La chambre sociale de la Cour de cassation a pu juger, dans un arrêt du 8 septembre 2021, que le recours systématique à des heures supplémentaires modifie la durée du travail et constitue donc une modification du contrat de travail subordonnée à l’accord du salarié.
1- Quelques fondamentaux : modification du contrat de travail ou simple changement des conditions de travail ?
Il convient d’opérer une distinction entre :
- La modification du contrat de travail. Il s’agit d’une modification d’un élément qui a été déterminant pour la conclusion du contrat, par nature ou par la volonté des parties. L’accord du salarié est alors nécessaire.
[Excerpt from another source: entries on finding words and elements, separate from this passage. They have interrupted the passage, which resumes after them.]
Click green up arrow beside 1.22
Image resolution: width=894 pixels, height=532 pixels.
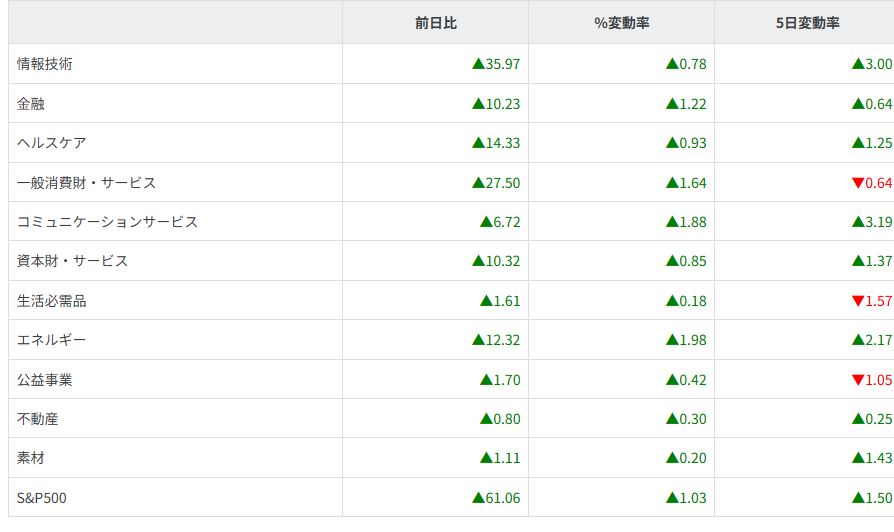672,104
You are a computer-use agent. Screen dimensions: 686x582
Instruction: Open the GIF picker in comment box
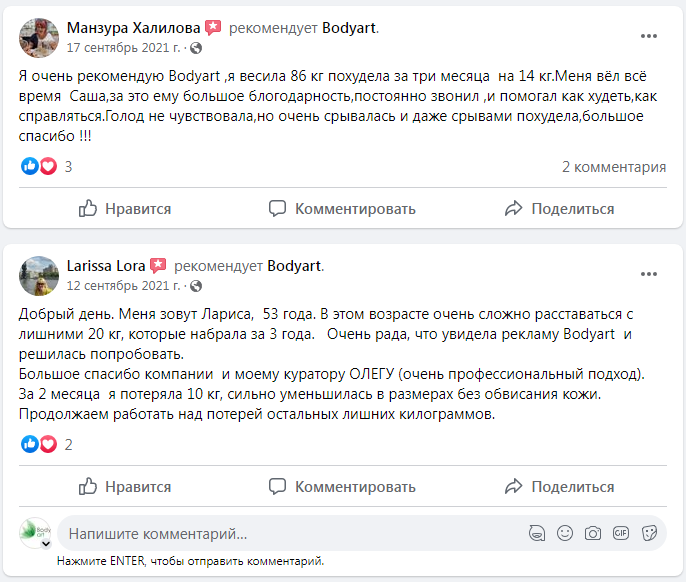click(x=621, y=533)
- Le changement des conditions de travail par l’employeur dans le cadre de son pouvoir de direction lequel s’impose au salarié (sauf s’il est protégé). Ce dernier ne peut pas la refuser sous peine de commettre une faute.
Tout l’enjeu de la distinction repose sur le fait que l’employeur ne peut jamais imposer au salarié la modification de son contrat, peu important que celle-ci soit plus avantageuse pour lui. L’accord du salarié est toujours obligatoire et son refus de la modification ne peut pas constituer une faute.
Mais qu’en est-il en cas de réalisation d’heures supplémentaires ?
En principe, les heures supplémentaires constituent l’exécution du contrat de travail, relevant du pouvoir de direction de l’employeur.
Les heures supplémentaires imposées par l’employeur dans la limite du contingent dont il dispose légalement et en raison des nécessités de l’entreprise ne constituent donc pas une modification du contrat de travail.
En conséquence de quoi, le refus du salarié de les effectuer, sans motif légitime, constitue une cause réelle et sérieuse de licenciement, voire une faute grave.
2- Le pouvoir unilatéral de l’employeur a toutefois une limite : le recours systématique aux heures supplémentaires !
Pour illustrer ces propos, un rapide retour sur les faits de l’espèce s’impose.
Au cas particulier, l’employeur imposait à un salarié d’effectuer 50 minutes supplémentaires par jour. La durée du travail de l’intéressé était alors portée de 35 heures prévues au contrat de travail à 39 heures. Le salarié refuse et quitte son travail à l’heure initialement convenue. Après plusieurs avertissements et une mise à pied disciplinaire, il est licencié pour faute grave, l’employeur lui reprochant de ne pas respecter l’horaire collectif de travail.
La position de la Cour de cassation est tout autre …
Elle considère en effet que le caractère systématique du recours aux heures supplémentaires modifiait le contrat de travail de l’intéressé en portant sa durée hebdomadaire de travail de 35 à 39 heures.
Or, la durée du travail telle qu’elle est mentionnée au contrat de travail, constitue, en principe, un élément du contrat qui ne peut être modifié sans l’accord du salarié.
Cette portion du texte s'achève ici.